Bron: Informatief Bulletin (‘Gele vellen’), Lodewijk Makeblijde College, Rijswijk (Z-H), 9e jrg., nr. 11 (juni 1978).
Laika is dood. Een traan ontsprong mijne oogen,
toen hij de zijne sloot;
ik schaam mij niet: ik ben bewogen:
Laika is dood.
Hij hing me aan ’t lijf; hij kleefde me aan de kleeren,
hij kwispelde aan mijn zij’;
nog stervend sloeg hij menig keeren
het brekend oog op mij.
Hoe dikwijls lag hij naast mij op de zoden
Aan gindschen eik, als ik, de stad
in ’t vreedzaam avontuur ontvloden,
te peinzen en te mijmren zat!
‘k Wil aan dien eik voor hem een grafterp stichten:
hij heeft die eer verdiend.
Beschijnt hem minzaam, hemellichten!
Hij was mijn trouwste vriend.1
H. Tollens, Cz.
- Uit de Liedjes van Matthias Claudius, 1856. In het oorspronkelijke gedicht heet de hond Alard.
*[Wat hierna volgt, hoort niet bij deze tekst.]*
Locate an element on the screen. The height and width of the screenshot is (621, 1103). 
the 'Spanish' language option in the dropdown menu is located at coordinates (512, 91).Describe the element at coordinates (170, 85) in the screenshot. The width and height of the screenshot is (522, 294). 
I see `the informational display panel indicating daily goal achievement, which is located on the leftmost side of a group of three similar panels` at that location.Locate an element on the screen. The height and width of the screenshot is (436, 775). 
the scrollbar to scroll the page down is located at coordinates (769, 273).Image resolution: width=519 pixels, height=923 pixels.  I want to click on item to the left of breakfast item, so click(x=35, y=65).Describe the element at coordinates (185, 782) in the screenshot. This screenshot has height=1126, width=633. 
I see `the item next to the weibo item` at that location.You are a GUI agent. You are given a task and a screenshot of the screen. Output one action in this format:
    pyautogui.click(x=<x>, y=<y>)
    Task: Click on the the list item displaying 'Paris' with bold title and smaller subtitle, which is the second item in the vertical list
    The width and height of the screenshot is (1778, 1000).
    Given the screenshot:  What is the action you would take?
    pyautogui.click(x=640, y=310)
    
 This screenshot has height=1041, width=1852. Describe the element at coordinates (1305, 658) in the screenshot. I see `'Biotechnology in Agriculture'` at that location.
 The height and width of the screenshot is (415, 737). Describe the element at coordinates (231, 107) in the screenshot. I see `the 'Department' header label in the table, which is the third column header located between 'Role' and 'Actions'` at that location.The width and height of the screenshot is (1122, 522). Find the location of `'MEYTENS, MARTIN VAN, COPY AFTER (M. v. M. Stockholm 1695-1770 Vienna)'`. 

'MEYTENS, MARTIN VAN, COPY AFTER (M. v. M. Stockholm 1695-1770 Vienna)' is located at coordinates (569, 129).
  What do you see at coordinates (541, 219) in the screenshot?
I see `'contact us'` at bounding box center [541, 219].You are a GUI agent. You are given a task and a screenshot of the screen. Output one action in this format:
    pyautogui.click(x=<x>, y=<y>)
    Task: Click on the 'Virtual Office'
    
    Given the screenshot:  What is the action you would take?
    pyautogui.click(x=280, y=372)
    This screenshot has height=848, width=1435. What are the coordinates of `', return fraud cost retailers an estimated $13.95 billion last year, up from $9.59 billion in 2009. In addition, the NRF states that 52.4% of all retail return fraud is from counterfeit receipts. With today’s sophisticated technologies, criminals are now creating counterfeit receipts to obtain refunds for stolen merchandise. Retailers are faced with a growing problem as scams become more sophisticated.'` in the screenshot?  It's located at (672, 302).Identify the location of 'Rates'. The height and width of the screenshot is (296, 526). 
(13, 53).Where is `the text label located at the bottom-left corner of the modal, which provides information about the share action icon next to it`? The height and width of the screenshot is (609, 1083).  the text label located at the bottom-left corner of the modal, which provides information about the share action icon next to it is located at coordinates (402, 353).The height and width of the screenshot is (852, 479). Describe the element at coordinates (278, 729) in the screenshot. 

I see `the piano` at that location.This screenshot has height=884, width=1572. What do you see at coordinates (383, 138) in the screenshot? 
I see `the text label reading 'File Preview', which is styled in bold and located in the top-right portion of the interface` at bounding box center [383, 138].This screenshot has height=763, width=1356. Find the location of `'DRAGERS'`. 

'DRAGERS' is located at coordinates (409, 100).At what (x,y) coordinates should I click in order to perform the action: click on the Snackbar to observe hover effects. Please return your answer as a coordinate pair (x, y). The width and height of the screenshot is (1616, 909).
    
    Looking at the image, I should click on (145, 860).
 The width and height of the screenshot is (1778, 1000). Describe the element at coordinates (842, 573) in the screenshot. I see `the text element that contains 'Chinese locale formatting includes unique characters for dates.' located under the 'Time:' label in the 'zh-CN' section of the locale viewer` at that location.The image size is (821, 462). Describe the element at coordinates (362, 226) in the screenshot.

Laika, eind jaren zestig voor twintig gulden uit het asiel in het gezin terechtgekomen, was vernoemd naar de hond die in 1957 in de Spoetnik II in een baan rond de aarde werd gebracht (en het niet overleefde). De open ruimte (1967), Cornets de Groots tweede essaybundel die in het teken staat van de ‘kosmische metafoor’, is voorzien van de opdracht ‘in memoriam laika-maira’. [↩]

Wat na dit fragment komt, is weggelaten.